George Leland did not really notice the condition of the room. it was merely a place to him, like any other place.
At the moment he was chiefly concerned with staving off the headache which he could feel building behind his right eye. He dropped his suitcase at the foot of the sagging bed and stripped out of his clothes. In the tiny bathroom's bare shower stall, he let the spray of hot water sluice the weariness from him. For long minutes he stood with the water drumming pleasantly against the back of his skull and neck, for he had found that this would, on rare occasion, lessen the severity of and even cure altogether an oncoming migraine.
This time, however, the water did no good. When he toweled off, all the warning signs of the migraine were still there: dizziness, a pinpoint of bright light whirling round and round and growing larger behind his right eye, clumsiness, a faint but persistent naus
ea . . .
He remembered that he had skipped breakfast and supper and had taken only half a lunch in-between. Perhaps the headache was caused by hunger. He was not hungry-or at least he did not suffer the pangs of unconscious self-denial. Nevertheless, he dressed and went outside, where he bought food from vending machines by the pay telephones in the motel's badly lighted breezeway. He dined on two bottles of Coke, a package of peanut-butter crackers, and a Hershey Bar with almonds.
He suffered the headache anyway. It pulsed out from the core of him, rhythmic waves of pain that forced him to be perfectly still lest he make the agony unbearable. Even when he lifted a hand to his forehead, the responding thunder of pain brought him close to the edge of delirium. He stretched out on his bed, flat on his back, twisting the gray sheets in both big hands, and after a while he was not merely approaching the edge of delirium but had leapt deep into it.
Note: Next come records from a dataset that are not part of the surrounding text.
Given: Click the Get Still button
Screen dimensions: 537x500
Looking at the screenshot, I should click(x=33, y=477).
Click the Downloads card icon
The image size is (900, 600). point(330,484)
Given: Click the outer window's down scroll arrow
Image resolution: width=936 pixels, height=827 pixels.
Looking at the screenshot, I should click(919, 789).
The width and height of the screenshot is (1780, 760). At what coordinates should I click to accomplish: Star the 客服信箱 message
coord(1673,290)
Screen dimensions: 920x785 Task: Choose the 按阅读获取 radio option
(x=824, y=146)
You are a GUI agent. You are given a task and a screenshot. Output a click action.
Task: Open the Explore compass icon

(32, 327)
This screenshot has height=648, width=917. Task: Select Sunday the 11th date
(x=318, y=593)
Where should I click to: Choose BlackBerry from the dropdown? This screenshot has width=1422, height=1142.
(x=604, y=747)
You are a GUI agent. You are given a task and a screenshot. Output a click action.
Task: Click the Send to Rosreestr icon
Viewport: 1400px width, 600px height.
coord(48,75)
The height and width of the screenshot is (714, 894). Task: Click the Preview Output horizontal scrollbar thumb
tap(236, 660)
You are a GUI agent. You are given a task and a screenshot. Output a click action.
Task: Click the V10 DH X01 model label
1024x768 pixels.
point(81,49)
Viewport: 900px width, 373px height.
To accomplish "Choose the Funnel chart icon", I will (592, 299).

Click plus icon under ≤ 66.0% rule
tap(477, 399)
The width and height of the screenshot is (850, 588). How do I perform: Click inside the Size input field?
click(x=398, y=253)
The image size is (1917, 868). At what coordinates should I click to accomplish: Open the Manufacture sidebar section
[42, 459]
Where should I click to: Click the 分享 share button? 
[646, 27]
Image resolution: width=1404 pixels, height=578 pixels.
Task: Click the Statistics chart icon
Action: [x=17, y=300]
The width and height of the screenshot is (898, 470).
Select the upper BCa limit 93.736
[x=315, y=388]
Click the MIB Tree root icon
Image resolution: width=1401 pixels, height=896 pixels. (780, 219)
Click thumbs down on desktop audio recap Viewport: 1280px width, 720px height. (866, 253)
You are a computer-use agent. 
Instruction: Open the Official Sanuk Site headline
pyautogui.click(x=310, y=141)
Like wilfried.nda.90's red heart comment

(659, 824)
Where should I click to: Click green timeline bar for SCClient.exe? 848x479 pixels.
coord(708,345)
For more than two hours he lay as rigid as a wooden construction, perspiration rolling off him like moisture from an icy cold water glass. Exhausted, wrung dry, moaning softly, he eventually passed from a half-aware trance into a troubled but comparatively painless sleep.
As always, there were nightmares. Grotesque images flickered through his shattered mind like visions formed at the bottom of a satanic kaleidoscope, each independent of the other, each a horrifying minim to recall later: long slender knives dripping blood into a woman's cupped palm, maggots crawling in a corpse, enormous breasts enfolding him and smothering him in a damp warm sexless caress, acres of scuttling cockroaches, herds of watchful red-eyed rats waiting to leap upon him, bloody lovers writhing ecstatically on a marble floor, Courtney nude and writhing on a bloody floor, a revolver snapping bullets into a woman's slim stomach . . .
The nightmares passed. Soon after, sleep passed as well. Leland groaned and sat up in bed, held his head in both hands. The head ache was gone, but the memory of it was a new agony.
Afterward he always felt crushingly helpless, vulnerable. And lonely.
Lonelier than a man could endure to be.
"Don't feel lonely," Courtney said. "I'm here with you."
Leland looked up and saw her sitting on the foot of the bed. This time he was not the least bit surprised by her magical materialization.